Below are some entries. Return exactly the lines from the one with "Shipping Policy (548, 687)" through the final line, leaving out any pictures.

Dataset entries
* * *

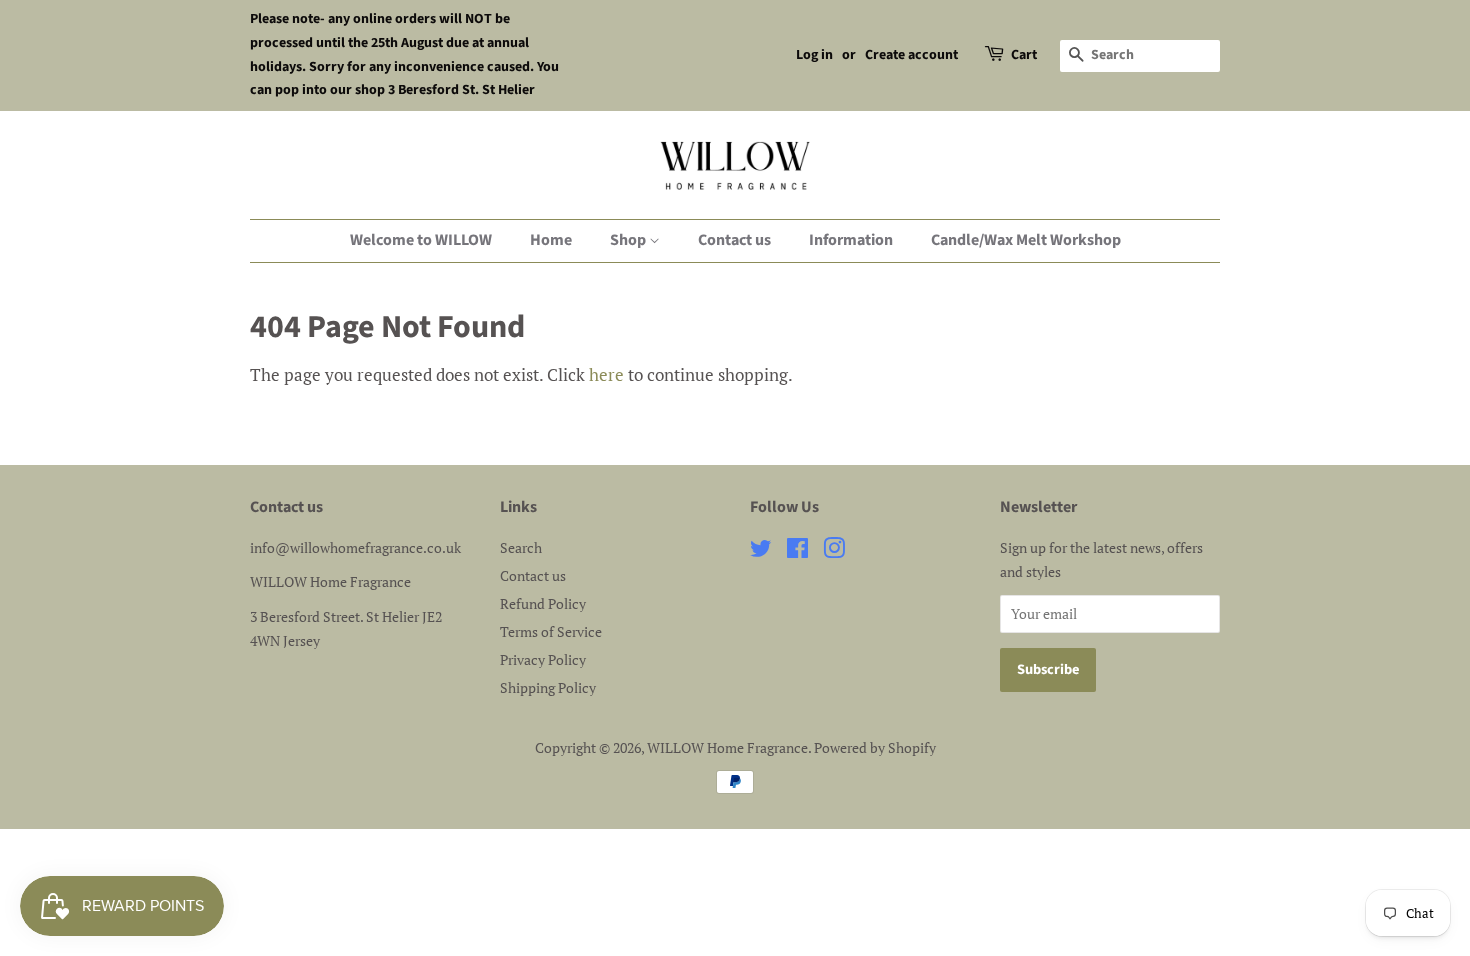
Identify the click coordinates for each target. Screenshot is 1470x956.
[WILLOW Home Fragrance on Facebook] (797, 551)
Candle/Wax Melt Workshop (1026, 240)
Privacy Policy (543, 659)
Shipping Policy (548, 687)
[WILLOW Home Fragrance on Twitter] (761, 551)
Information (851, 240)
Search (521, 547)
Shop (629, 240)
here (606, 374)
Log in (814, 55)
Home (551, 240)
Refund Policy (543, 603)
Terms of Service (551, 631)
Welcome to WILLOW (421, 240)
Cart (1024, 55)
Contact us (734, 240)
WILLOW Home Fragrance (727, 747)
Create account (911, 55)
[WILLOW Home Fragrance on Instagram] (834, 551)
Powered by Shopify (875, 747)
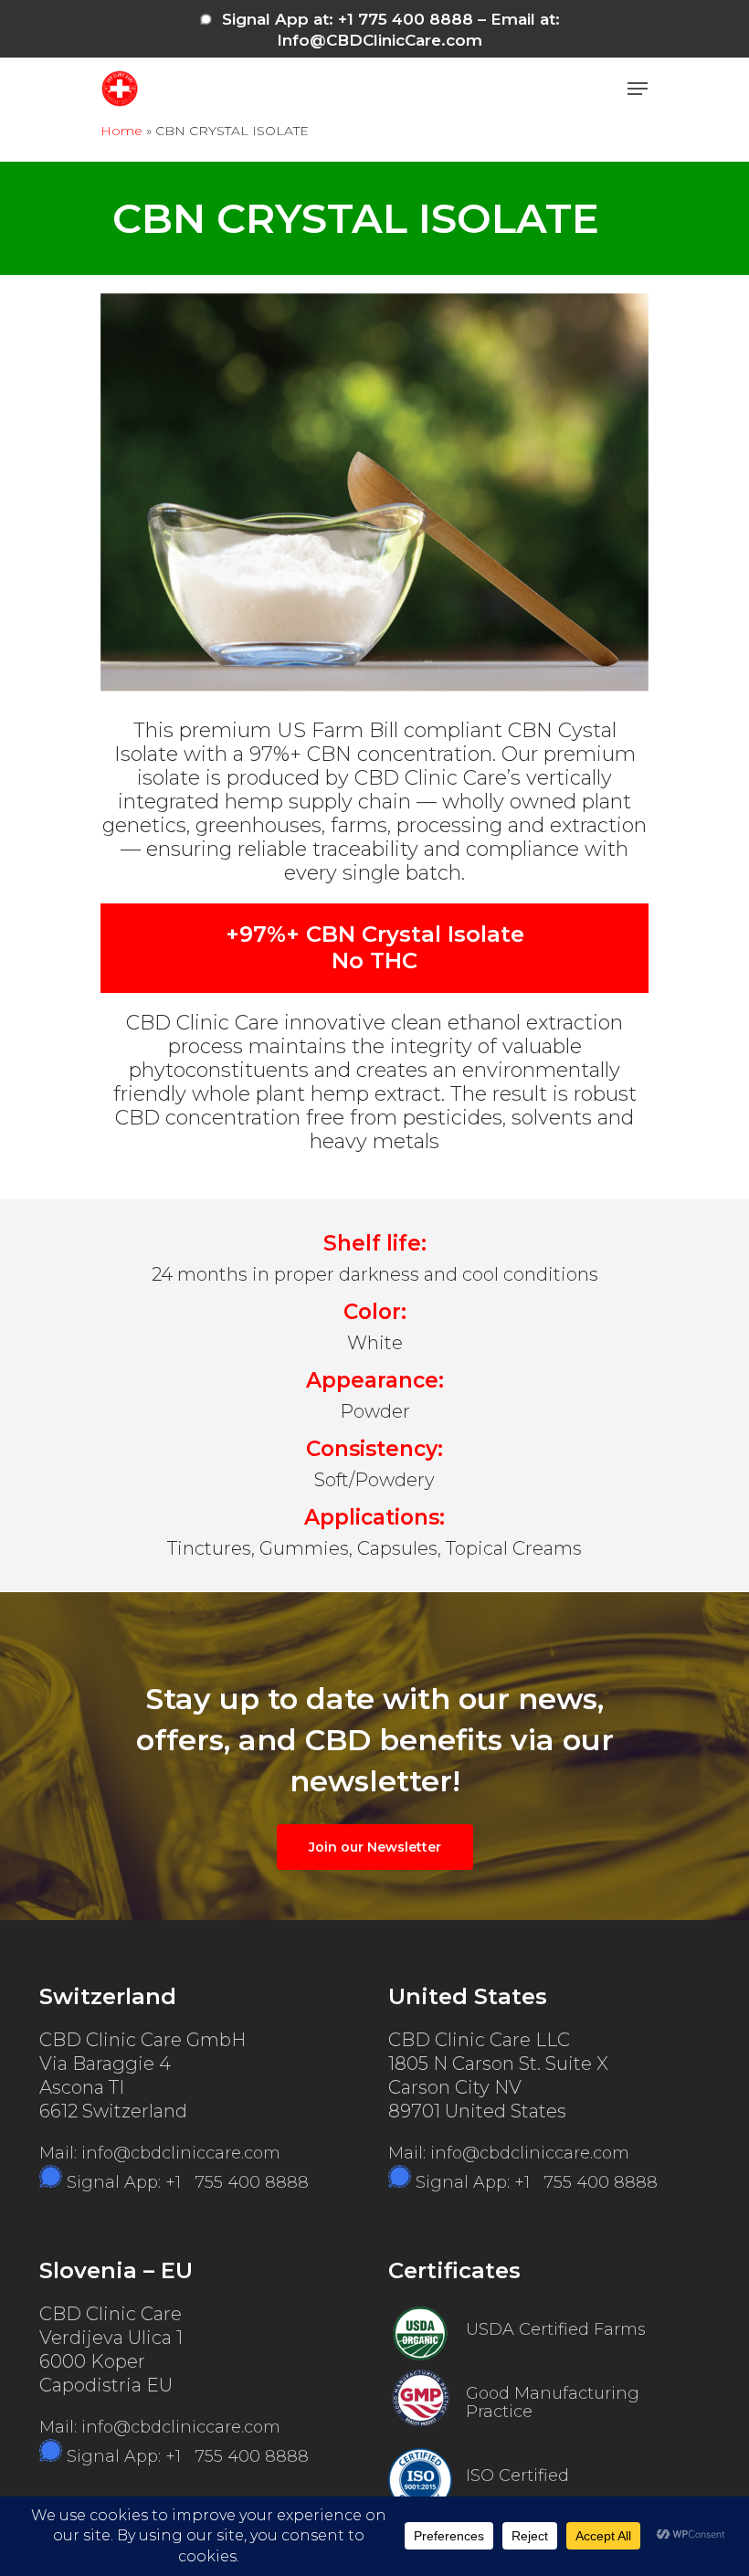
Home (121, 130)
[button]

* * *

Result for this exercise:
Shipping Policy (548, 687)
[WILLOW Home Fragrance on Twitter] (761, 551)
Information (851, 240)
Search (521, 547)
Shop (629, 240)
here (606, 374)
Log in (814, 55)
Home (551, 240)
Refund Policy (543, 603)
Terms of Service (551, 631)
Welcome to WILLOW (421, 240)
Cart (1024, 55)
Contact us (734, 240)
WILLOW Home Fragrance (727, 747)
Create account (911, 55)
[WILLOW Home Fragrance on Instagram] (834, 551)
Powered by Shopify (875, 747)
Home (121, 130)
[button]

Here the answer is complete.